Josh Taylor 

Apple warns Australian proposal to force tech companies to scan cloud services could lead to mass surveillance

Scanning for known child abuse material would compromise the privacy and safety of every user, tech giant says
  
  

A woman looks at her mobile phone as she walks past advertising for the new iPhone 11 Pro smartphone at an Apple store in Hong Kong.
‘Tools of mass surveillance have widespread negative implications for freedom of opinion and expression and, by extension, democracy as a whole,’ Apple has said in response to an eSafety commissioner proposal. Photograph: Philip Fong/AFP/Getty Images

Apple has warned an Australian proposal to force tech companies to scan cloud and messaging services for child-abuse material risks “undermining fundamental privacy and security protections” and could lead to mass surveillance with global repercussions.

Under two mandatory standards aimed at child safety released by the regulator last year, the eSafety commissioner, Julie Inman Grant, proposed that providers should detect and remove child-abuse material and pro-terror material “where technically feasible” – as well as disrupt and deter new material of that nature.

The regulator has stressed in an associated discussion paper it “does not advocate building in weaknesses or back doors to undermine privacy and security on end-to-end encrypted services”.

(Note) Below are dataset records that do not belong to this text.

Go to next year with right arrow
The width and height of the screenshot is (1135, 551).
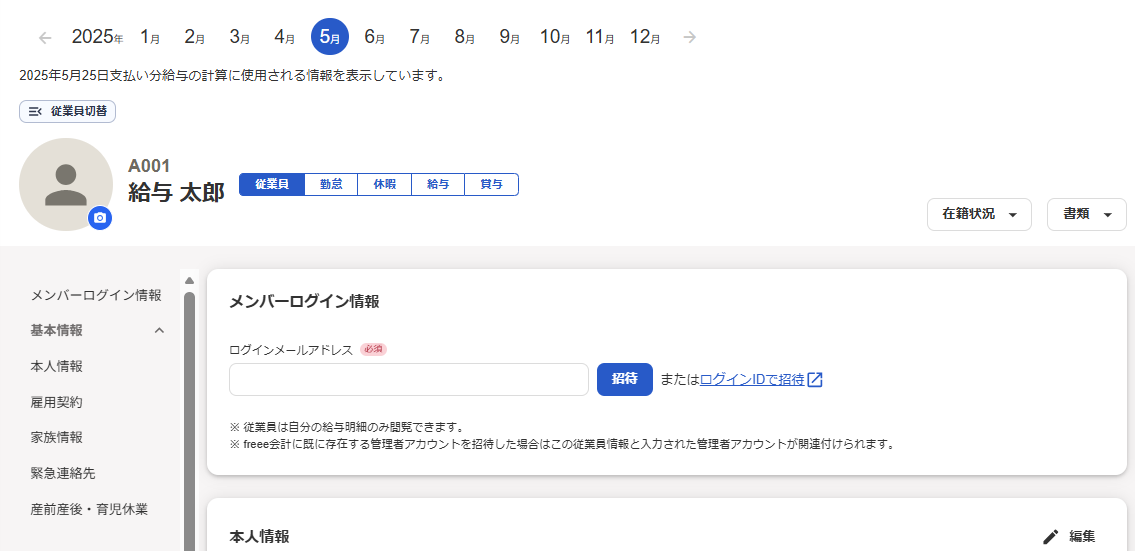(689, 38)
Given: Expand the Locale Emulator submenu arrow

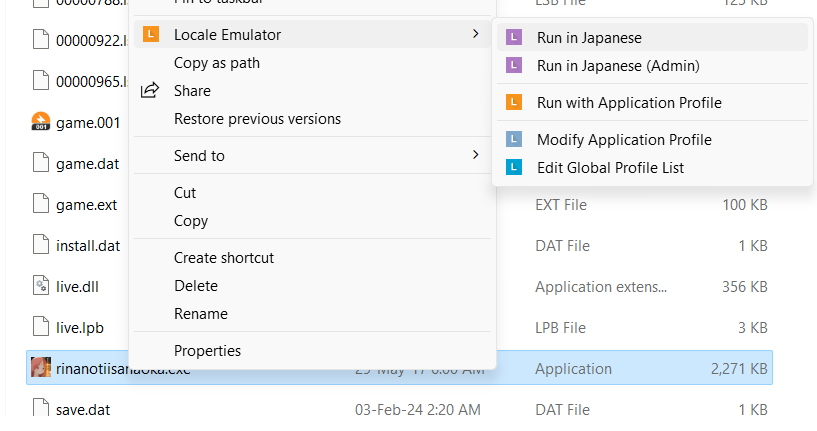Looking at the screenshot, I should tap(475, 35).
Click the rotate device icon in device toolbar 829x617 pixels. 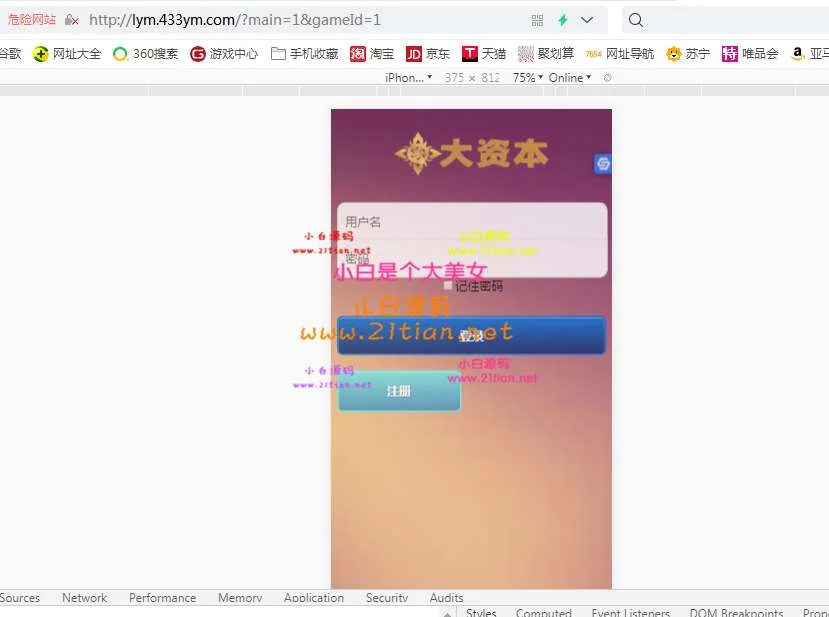click(608, 77)
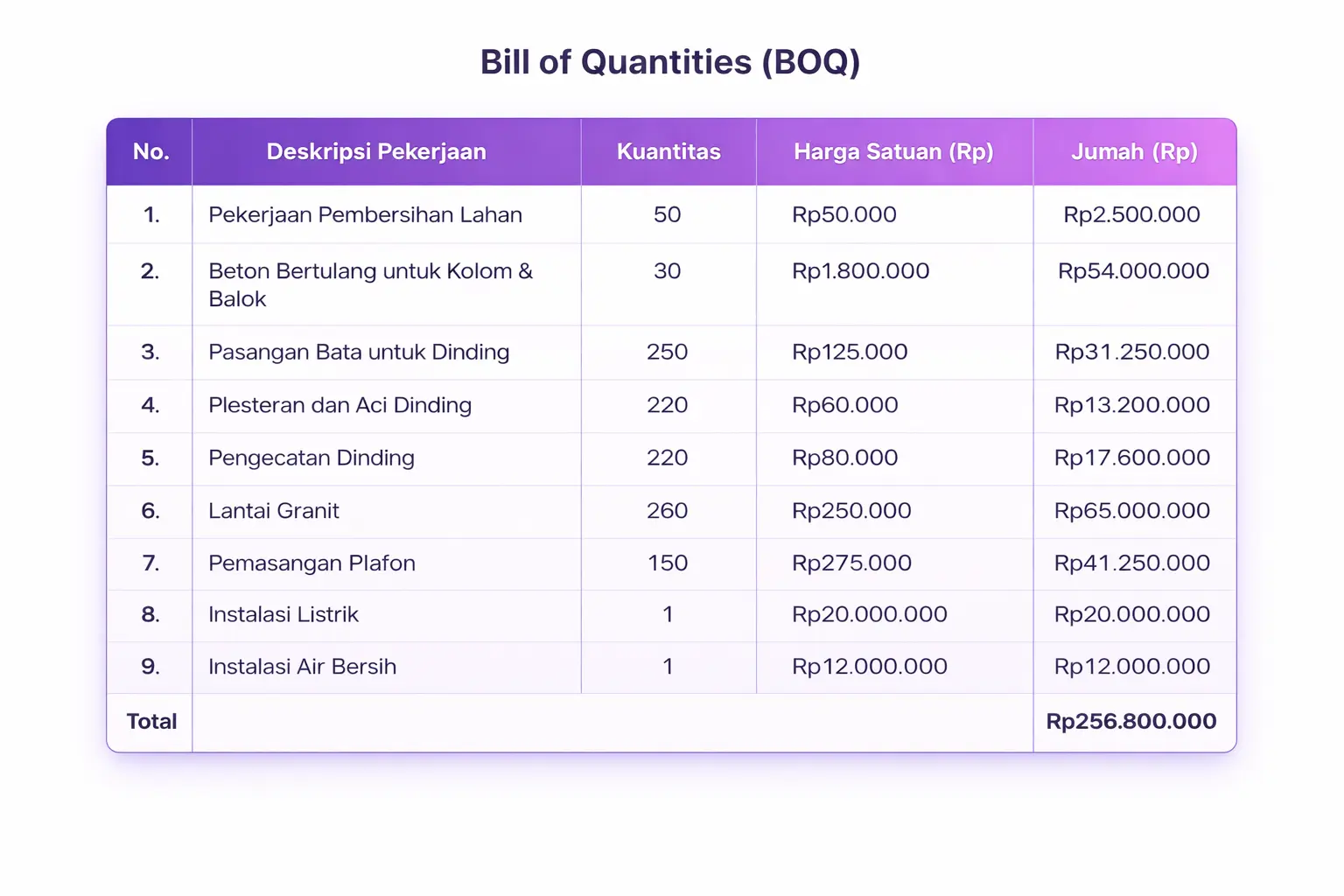Select the Plesteran dan Aci Dinding cell

point(340,406)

In Apple’s submission to the proposals, provided to Guardian Australia, it said this would offer no protection, given the assurances were not explicitly included in the draft standards.

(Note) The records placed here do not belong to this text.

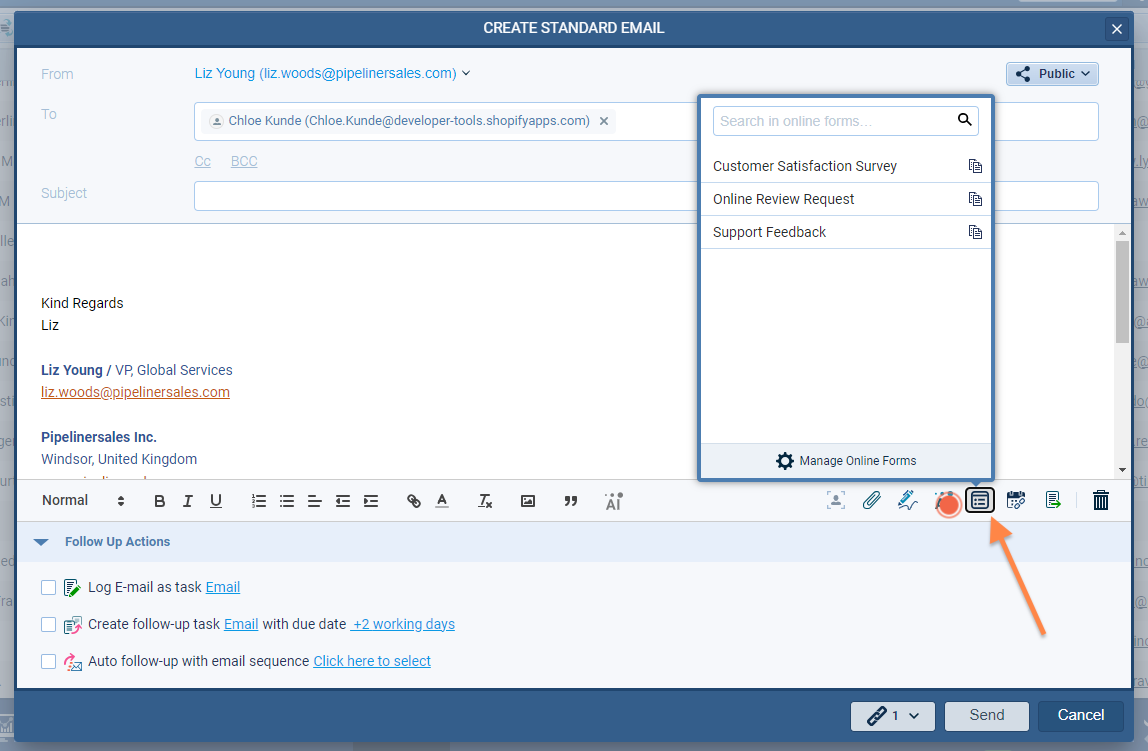The height and width of the screenshot is (751, 1148).
Task: Open the Public sharing dropdown
Action: pos(1052,74)
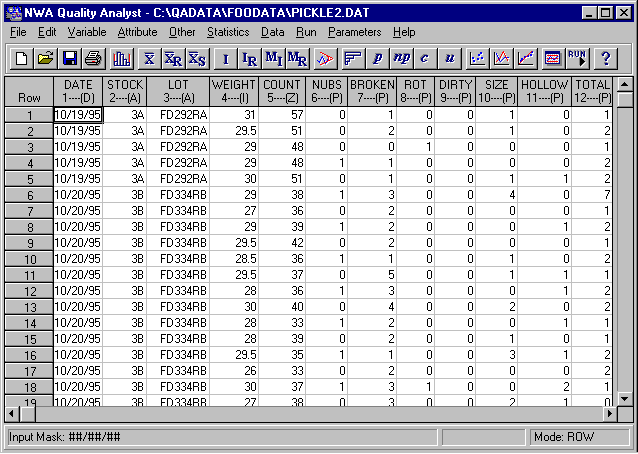The width and height of the screenshot is (638, 454).
Task: Select the X-bar R chart button
Action: tap(173, 58)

“eSafety claims the same protections for end-to-end encryption in the codes apply to the standards but this is not supported by any language to that effect,” the submission said.

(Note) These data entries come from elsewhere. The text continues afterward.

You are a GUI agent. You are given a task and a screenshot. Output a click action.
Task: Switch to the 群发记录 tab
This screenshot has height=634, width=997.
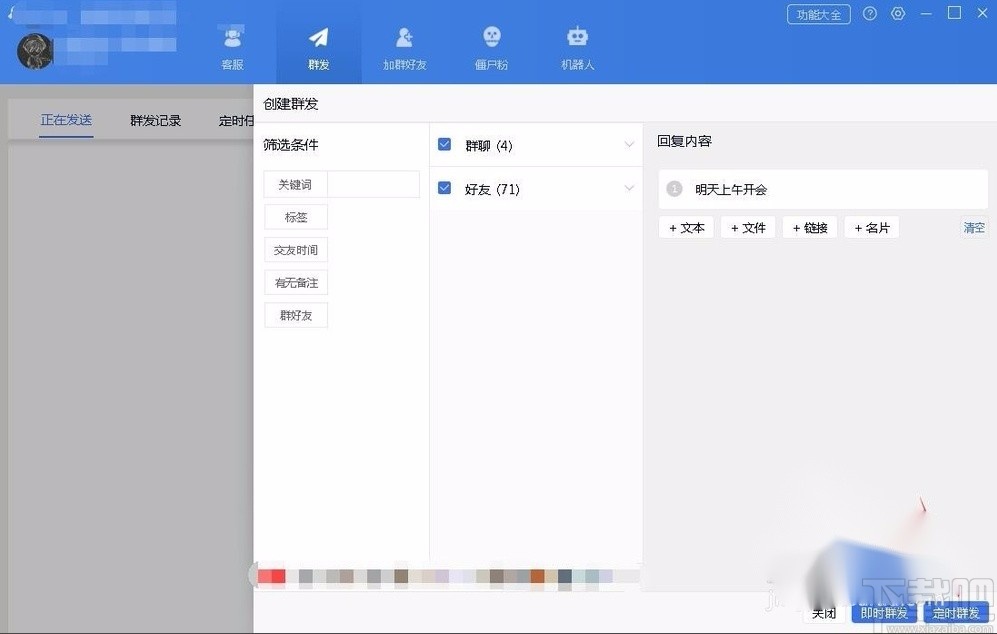154,120
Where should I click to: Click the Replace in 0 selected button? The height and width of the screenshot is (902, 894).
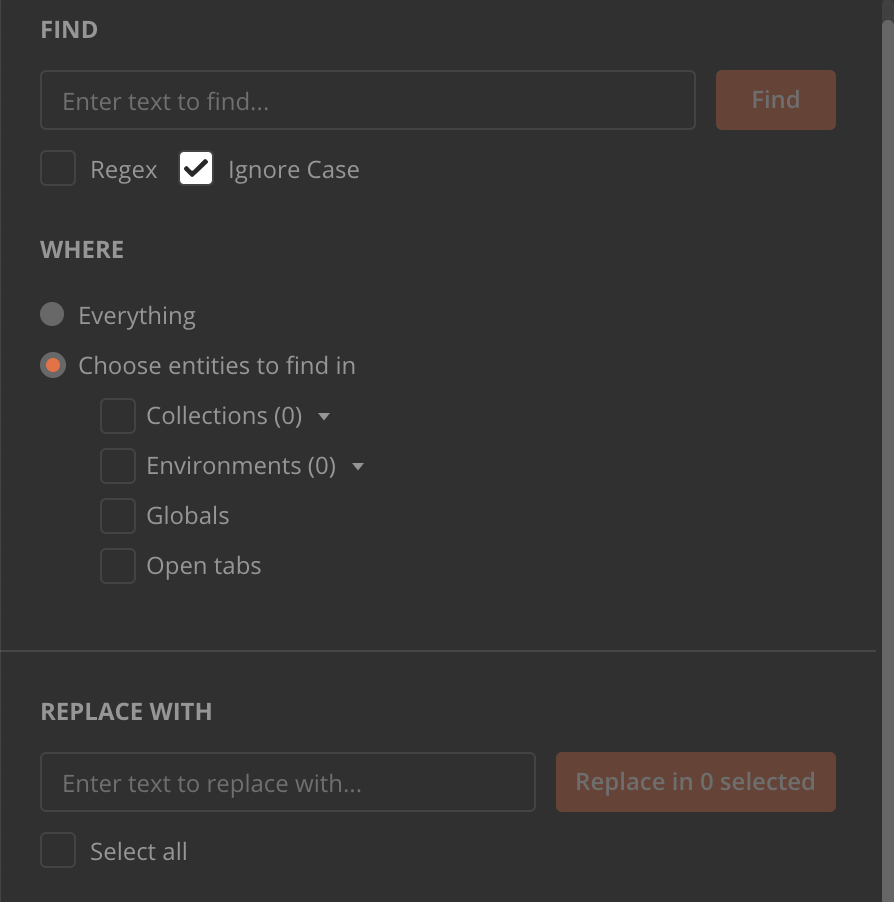pyautogui.click(x=695, y=781)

“We recommend that eSafety adopt a clear and consistent approach expressly supporting end-to-end encryption so that there is no uncertainty and confusion or potential inconsistency across codes and standards.”

Apple’s submission to the eSafety commissioner’s proposed online safety standards.

The company also flagged that the definition of what might be “technically feasible” was too narrow and was focused on the cost to develop a new system, without considering “whether a particular product design change is in the best interests of securing its users”.

The Cupertino-based company’s comments have been echoed by privacy advocates as well as encrypted messaging company Signal, which has flagged it will challenge the standards in court if forced to weaken encryption.

Apple also warned that a requirement for technology to scan cloud services for known child-abuse material would compromise the privacy and safety of every user.

“Scanning for particular content opens the door for bulk surveillance of communications and storage systems that hold data pertaining to the most private affairs of many Australians,” Apple said.

“Such capabilities, history shows, will inevitably expand to other content types (such as images, videos, text, or audio) and content categories.”

Apple said such surveillance tools could be reconfigured to search for other content, such as a person’s political, religious, health, sexual or reproductive activities.

“Tools of mass surveillance have widespread negative implications for freedom of opinion and expression and, by extension, democracy as a whole.”

The company also suggested that scanning people’s files and messages could lead to law enforcement circumventing the legal processes. Forcing tech companies to implement it would “have far-reaching global repercussions”, it said.

“Countries that lack the robust legal protections afforded to Australians will leverage this and expand on it,” Apple said.

Apple’s director of user privacy and child safety, Erik Neuenschwander, said tech companies should be improving protections and reducing vulnerabilities and that the lack of protections for encryption and the narrow definition of technical feasibility could create weaknesses in systems.

Neuenschwander said that scanning user data was a “wide-ranging requirement” and would require companies to be in possession of all data in a readable form for all sorts of purposes.

“That could include everything from the company’s own processing, to law enforcement requests, to potentially attackers getting into the systems and getting that data illicitly. And that is part of our concern around the lack of support for encryption.”

The company pointed to its various parental control functions as part of the work the company has undertaken around child safety.

Apple has not gone as far as to threaten to withdraw iMessage or iCloud from Australia, as it did in the UK when a similar online safety law was proposed – and ultimately shelved – last year.

Inman Grant told Senate estimates last week that there were a “lot of technical issues [and] a lot of good feedback” in the 50 submissions received during the consultation on the proposal.

“We will incorporate what we can and what we think makes sense and provides greater clarity,” she said.

Other submissions were expected to be published this month, while the finalised standards were likely go to parliament for approval by May.